Begin Page extract
I would have never bothered with needless joints what is wrong with roofing nails? or A$$ big head brass tacks and make a feature out of it. Making wood joints especially complicated ones like butt joints , can be so time consuming and look outdated *old technology*.Did Stradavarious use dovetails or mortice and tenons? NO he did not He simply used metal dowels and glue from the toupee shop.If it holds yer wig then it can be tuned to sound good, that was his company motto. Alistair


----------



## oltexasboy1 (Sep 25, 2013)

Funny but true. I have discovered as you point out ,cheap wood ain't always a pleasure to work with. I wondered for a long time why all my S#$t looked so ragged until I found hardwood. After years of making stuff out of pine trying to learn, what I learned, was that there is a reason people make so many "Rustic" items. If you are not a super duper, master blaster joiner your stuff is going to look like you used a dull tire tool to cut the joints.
End Page extract
Begin Listed entries
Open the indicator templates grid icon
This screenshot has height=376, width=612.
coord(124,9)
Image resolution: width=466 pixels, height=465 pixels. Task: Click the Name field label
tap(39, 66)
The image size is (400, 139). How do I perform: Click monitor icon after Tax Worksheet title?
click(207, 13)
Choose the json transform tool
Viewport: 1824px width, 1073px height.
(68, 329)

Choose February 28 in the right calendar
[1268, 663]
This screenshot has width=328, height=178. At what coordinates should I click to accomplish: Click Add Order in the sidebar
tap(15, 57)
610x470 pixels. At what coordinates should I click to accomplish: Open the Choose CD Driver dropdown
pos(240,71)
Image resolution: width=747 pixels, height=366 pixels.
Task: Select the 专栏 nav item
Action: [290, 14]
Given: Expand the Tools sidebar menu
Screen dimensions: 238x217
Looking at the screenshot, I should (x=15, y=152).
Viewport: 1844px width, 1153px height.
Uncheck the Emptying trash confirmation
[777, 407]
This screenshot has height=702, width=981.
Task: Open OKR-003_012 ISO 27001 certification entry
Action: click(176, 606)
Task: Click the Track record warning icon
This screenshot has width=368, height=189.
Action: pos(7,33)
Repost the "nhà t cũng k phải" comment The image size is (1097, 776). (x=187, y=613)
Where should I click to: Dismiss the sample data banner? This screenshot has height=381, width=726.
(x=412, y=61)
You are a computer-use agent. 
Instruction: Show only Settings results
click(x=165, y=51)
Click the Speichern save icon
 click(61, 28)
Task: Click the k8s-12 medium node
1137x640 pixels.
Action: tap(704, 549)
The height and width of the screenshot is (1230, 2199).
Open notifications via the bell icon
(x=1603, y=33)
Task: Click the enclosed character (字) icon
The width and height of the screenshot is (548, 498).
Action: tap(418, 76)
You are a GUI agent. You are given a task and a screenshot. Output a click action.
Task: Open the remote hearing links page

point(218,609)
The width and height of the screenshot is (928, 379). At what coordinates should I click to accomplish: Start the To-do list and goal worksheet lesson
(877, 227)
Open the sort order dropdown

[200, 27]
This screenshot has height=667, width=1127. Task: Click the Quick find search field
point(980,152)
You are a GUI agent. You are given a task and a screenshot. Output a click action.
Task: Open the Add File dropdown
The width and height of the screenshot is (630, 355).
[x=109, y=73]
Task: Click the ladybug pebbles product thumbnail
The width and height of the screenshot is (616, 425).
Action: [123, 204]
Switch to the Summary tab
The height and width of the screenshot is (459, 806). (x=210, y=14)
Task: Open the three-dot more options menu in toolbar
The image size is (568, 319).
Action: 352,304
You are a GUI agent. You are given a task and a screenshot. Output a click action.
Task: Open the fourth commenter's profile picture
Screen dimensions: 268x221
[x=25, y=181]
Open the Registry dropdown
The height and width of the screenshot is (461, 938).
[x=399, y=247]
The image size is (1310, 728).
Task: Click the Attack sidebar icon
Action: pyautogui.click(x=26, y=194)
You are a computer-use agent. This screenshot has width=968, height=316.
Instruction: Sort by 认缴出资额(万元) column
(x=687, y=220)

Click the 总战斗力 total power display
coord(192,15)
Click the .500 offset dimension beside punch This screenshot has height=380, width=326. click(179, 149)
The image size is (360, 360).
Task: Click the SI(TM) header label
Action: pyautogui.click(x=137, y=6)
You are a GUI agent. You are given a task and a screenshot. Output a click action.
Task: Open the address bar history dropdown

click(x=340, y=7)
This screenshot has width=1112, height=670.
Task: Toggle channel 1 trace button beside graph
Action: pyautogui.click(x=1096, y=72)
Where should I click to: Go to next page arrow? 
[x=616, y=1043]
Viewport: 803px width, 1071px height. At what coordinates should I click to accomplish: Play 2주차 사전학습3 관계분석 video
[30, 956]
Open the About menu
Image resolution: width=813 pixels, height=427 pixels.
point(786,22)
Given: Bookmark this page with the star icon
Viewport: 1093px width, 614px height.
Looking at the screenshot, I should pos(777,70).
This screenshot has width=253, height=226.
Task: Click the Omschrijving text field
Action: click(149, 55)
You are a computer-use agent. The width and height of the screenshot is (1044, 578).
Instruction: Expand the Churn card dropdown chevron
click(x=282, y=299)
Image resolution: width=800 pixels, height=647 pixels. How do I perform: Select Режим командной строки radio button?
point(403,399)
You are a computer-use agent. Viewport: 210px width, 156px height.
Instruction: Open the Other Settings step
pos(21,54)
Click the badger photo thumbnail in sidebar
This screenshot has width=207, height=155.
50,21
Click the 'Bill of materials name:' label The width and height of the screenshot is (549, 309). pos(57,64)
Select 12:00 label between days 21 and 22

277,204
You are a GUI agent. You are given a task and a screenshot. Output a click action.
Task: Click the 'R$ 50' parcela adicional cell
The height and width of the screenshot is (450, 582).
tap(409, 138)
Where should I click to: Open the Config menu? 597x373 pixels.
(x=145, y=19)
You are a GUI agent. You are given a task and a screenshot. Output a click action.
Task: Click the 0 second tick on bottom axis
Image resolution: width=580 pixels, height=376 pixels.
End Listed entries
Problem set ->
**A)** In the forum thread about wood joints, what kind of wood does oltexasboy1 say he worked with for years while trying to learn?
**B)** Carry on the forum thread about wood joints from its last sentence.

Exercise answers ->
**A)** Pine.

**B)**
Good post ,I needed a dose of reality and a laugh this morning. 


> I m perplexed how this is perceived as amusing? It renders your thousands of hours of experience and thousands of dollars of tools utterly irrelevant. Seriously. Why do you try?
> 
> - - -
> 
> ...


----------



## crank49 (Apr 7, 2010)

Like they say, " A little caulk, a little paint, makes the carpenter what he ain't."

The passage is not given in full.